— WHAT THE EXERCISE ASKS —
Below are records; how many of their lines contain "radio"? Answer with only the number.

— THE DATA —
----------------------------------------
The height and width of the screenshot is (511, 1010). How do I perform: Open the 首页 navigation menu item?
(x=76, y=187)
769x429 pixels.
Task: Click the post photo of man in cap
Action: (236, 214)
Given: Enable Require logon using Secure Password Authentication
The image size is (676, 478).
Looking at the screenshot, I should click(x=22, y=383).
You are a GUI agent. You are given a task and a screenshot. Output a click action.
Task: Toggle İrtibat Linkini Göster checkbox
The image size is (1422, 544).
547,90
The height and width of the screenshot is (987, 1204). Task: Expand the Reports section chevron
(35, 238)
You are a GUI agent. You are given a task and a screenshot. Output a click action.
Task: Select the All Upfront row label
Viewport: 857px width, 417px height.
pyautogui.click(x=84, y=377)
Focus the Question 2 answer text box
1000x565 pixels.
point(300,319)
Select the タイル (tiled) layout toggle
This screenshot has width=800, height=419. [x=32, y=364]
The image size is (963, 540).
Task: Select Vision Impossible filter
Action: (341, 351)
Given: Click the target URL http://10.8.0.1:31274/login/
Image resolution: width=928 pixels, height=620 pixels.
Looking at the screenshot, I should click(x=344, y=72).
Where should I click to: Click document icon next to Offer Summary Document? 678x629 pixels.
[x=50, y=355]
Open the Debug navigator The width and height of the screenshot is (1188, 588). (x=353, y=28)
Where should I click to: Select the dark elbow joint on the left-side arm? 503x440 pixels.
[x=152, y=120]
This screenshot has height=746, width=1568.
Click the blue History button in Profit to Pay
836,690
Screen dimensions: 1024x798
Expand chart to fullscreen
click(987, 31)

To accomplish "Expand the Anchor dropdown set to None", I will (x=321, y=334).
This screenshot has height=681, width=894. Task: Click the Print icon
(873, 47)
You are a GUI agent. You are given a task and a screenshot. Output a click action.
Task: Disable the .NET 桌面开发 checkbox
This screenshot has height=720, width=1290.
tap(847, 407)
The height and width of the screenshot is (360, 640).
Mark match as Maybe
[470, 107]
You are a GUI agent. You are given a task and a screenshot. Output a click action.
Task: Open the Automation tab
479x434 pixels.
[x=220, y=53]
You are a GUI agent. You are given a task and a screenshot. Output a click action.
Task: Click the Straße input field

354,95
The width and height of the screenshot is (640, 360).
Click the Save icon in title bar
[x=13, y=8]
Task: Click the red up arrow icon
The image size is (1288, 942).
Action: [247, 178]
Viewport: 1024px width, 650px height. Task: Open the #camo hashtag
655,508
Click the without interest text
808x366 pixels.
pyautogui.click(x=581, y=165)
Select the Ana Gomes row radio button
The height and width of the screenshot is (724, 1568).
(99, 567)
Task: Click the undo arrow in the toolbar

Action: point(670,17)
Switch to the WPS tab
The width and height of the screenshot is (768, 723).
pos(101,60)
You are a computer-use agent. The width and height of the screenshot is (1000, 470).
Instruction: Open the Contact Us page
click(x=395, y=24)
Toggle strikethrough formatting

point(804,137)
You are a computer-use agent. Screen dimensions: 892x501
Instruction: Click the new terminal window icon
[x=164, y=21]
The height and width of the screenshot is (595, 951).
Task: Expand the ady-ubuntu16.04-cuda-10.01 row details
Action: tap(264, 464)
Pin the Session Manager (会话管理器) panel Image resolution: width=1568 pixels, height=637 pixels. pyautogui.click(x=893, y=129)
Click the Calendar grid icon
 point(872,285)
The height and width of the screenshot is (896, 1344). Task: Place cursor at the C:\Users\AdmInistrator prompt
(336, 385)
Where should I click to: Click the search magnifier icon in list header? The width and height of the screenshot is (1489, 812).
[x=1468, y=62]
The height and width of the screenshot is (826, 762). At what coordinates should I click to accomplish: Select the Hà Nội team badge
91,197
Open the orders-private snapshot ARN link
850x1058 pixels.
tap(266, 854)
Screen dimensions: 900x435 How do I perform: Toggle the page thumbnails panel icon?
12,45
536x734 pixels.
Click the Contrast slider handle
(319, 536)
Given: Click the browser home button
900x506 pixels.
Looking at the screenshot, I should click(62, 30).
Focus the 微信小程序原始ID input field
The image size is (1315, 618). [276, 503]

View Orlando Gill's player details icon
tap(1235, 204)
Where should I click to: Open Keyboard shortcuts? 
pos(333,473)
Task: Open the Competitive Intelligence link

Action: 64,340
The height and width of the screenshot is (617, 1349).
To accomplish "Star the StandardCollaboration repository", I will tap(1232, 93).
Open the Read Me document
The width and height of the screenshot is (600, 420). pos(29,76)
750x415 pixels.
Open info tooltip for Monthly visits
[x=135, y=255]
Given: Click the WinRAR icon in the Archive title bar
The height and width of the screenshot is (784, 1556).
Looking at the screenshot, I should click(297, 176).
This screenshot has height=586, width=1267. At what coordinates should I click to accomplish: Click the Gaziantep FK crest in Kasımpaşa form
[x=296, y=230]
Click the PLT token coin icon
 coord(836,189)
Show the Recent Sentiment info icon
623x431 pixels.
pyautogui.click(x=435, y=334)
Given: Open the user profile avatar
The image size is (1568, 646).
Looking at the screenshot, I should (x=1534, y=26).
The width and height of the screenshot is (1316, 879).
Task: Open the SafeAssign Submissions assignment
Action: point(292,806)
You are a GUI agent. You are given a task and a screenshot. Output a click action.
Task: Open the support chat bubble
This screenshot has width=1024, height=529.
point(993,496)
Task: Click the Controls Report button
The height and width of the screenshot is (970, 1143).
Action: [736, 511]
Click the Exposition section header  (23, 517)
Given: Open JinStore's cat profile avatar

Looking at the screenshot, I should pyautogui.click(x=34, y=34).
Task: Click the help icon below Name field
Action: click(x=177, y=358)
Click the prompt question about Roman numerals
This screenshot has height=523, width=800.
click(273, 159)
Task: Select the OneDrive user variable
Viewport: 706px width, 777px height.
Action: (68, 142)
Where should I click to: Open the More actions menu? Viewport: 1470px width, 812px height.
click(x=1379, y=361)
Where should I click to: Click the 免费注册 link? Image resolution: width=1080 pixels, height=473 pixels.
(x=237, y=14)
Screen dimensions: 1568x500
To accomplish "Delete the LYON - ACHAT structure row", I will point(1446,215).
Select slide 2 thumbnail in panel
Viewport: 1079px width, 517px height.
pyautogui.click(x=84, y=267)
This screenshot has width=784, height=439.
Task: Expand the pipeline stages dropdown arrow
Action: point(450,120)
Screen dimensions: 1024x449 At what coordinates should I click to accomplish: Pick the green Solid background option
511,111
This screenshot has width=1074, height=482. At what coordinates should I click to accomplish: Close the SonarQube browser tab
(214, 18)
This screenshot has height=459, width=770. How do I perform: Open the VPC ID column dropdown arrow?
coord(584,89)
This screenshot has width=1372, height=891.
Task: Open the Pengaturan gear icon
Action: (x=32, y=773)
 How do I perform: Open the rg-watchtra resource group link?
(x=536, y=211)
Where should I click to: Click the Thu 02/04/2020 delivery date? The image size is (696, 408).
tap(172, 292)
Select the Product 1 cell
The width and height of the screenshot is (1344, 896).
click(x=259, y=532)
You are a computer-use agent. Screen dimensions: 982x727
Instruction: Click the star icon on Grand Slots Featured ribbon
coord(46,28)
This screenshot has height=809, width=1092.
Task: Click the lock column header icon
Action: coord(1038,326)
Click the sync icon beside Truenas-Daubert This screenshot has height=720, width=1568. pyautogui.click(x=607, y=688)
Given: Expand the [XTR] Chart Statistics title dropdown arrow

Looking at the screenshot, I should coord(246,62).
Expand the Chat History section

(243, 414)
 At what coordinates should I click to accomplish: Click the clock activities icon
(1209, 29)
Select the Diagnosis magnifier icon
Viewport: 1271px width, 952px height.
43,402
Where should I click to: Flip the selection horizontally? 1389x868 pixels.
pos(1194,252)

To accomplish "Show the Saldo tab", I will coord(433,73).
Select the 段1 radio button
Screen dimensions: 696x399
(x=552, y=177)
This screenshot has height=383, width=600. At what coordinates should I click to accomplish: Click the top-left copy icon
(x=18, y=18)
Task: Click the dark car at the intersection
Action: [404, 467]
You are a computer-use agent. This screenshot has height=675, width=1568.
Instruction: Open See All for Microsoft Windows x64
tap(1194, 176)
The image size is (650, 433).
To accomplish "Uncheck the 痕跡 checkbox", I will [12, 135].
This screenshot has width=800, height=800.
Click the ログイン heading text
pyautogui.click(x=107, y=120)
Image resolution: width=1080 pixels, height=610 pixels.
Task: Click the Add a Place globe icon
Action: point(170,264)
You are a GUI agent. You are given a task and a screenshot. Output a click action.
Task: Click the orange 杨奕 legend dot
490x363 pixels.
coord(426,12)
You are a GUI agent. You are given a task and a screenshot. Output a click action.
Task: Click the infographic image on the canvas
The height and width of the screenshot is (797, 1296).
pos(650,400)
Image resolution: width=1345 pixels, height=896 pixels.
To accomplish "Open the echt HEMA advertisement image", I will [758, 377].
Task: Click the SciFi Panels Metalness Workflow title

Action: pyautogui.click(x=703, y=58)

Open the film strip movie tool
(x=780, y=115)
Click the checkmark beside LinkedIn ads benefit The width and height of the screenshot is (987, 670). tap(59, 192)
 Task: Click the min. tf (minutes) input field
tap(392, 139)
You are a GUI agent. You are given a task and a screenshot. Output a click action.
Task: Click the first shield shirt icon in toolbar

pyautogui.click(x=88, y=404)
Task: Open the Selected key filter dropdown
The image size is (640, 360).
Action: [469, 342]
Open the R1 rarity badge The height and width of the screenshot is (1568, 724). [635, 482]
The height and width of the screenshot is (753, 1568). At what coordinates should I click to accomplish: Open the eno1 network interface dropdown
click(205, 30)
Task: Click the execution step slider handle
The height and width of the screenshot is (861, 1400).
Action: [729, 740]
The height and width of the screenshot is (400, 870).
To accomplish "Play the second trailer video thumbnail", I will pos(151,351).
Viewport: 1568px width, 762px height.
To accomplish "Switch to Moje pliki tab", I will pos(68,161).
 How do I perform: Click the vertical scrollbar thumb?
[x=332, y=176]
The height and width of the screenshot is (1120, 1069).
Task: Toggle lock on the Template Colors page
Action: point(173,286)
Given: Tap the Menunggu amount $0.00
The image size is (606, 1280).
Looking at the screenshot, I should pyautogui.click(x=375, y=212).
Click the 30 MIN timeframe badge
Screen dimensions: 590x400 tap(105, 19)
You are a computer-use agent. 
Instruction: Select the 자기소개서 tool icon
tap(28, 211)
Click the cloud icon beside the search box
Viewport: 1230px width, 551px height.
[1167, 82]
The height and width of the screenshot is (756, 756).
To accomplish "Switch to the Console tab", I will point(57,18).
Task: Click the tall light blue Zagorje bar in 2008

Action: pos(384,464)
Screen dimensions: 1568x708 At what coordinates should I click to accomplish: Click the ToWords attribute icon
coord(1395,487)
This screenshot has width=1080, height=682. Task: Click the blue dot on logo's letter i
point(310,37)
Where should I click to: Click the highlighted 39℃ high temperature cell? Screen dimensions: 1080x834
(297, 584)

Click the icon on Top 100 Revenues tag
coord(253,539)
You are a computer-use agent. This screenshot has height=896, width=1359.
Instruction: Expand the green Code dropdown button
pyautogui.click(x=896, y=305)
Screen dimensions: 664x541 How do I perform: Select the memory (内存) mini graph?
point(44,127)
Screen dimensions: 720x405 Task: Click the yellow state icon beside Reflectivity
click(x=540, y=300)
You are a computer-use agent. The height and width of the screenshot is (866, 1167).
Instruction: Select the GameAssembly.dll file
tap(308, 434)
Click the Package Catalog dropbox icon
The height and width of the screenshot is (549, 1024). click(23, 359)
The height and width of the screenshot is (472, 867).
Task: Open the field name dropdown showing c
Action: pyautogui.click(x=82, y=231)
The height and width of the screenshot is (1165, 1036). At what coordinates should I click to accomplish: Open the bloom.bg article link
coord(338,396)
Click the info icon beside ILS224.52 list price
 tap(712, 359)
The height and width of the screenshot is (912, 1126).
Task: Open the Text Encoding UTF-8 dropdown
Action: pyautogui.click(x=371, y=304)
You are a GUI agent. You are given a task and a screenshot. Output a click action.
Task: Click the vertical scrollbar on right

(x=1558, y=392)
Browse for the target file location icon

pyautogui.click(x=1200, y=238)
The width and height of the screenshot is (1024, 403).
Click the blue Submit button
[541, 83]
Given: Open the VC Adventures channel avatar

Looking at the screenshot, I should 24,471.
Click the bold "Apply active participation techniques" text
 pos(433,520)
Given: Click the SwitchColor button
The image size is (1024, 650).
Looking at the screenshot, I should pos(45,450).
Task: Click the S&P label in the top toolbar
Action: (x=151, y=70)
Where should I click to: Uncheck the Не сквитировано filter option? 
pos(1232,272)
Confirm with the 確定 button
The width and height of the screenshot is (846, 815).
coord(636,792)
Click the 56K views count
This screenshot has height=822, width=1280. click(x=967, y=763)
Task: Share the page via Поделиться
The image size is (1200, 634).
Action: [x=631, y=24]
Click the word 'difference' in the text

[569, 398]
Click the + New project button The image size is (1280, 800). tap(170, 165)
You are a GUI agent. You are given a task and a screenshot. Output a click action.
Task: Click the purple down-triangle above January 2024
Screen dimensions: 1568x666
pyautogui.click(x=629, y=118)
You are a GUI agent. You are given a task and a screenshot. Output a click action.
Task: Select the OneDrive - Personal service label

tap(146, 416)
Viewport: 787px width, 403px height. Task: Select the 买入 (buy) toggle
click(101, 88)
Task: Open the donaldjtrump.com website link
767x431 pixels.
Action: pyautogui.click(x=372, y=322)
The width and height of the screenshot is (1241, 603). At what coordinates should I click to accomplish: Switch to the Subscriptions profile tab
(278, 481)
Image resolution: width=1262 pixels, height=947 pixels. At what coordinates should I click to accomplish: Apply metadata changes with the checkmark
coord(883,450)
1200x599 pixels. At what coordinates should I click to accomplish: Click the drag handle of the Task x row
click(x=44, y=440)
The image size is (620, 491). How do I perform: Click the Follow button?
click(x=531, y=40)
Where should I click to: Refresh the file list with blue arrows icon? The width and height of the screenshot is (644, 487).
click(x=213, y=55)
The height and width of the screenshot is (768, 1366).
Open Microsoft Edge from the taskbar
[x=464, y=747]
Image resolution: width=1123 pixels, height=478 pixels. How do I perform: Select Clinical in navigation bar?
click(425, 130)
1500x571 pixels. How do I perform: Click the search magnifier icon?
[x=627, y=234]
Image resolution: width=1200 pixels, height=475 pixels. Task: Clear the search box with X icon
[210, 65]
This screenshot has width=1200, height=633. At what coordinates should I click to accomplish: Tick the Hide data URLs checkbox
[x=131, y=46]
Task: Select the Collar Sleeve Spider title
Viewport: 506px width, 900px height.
----------------------------------------
— SOLUTION FOR THIS PROBLEM —
2